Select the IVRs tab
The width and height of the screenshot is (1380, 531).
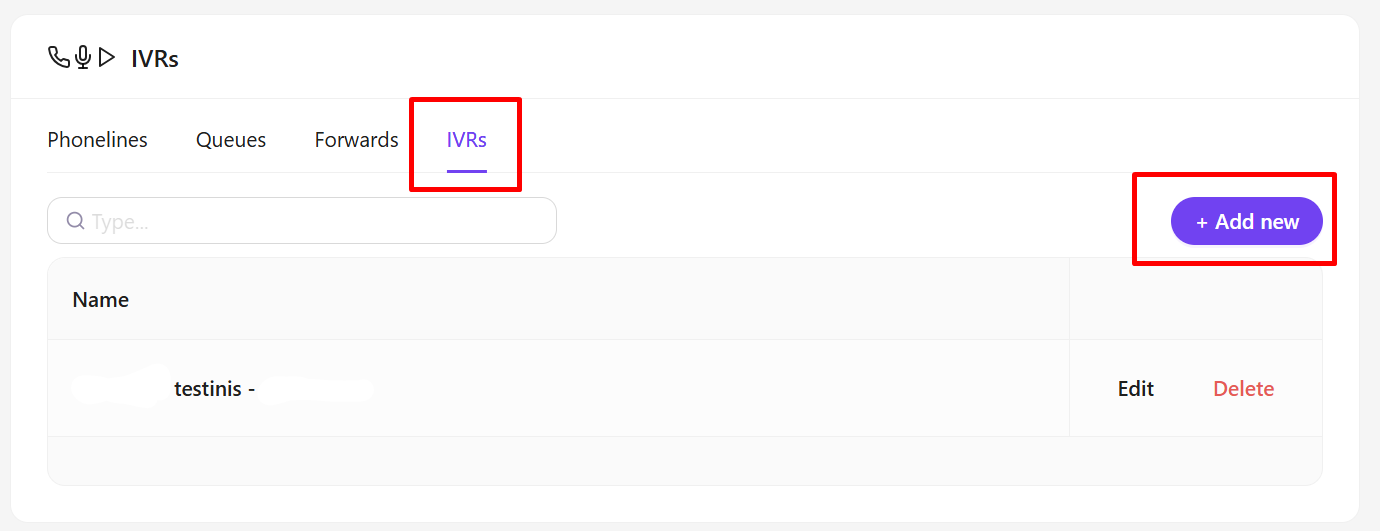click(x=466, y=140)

-*-*-

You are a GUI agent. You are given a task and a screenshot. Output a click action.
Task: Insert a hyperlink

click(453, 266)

-*-*-

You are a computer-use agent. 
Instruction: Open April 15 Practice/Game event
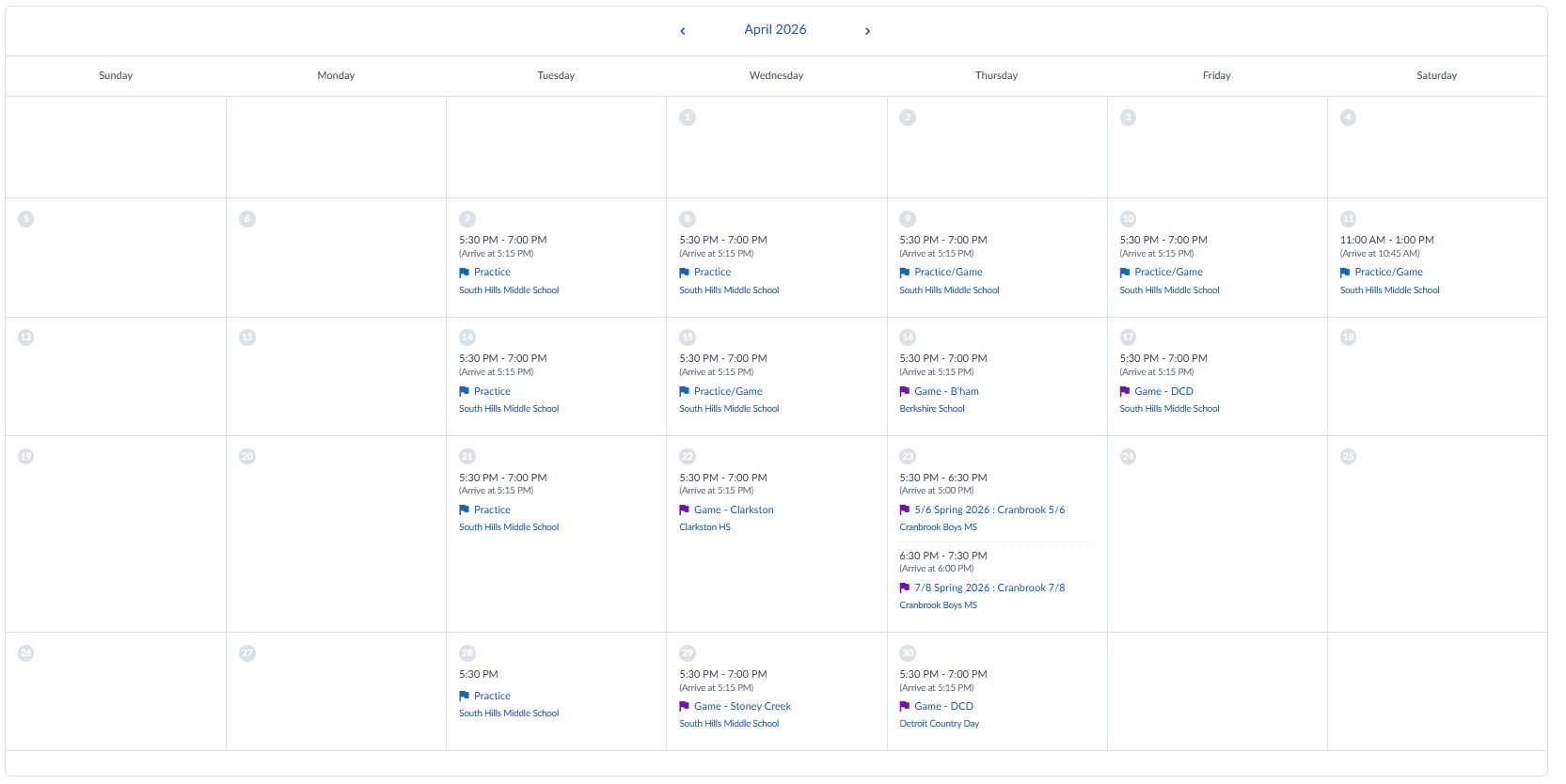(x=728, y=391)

-*-*-

* What is expected:
Show every line from the entries above in which the word "agent" appears.

* Task result:
You are a GUI agent. You are given a task and a screenshot. Output a click action.
You are a computer-use agent. 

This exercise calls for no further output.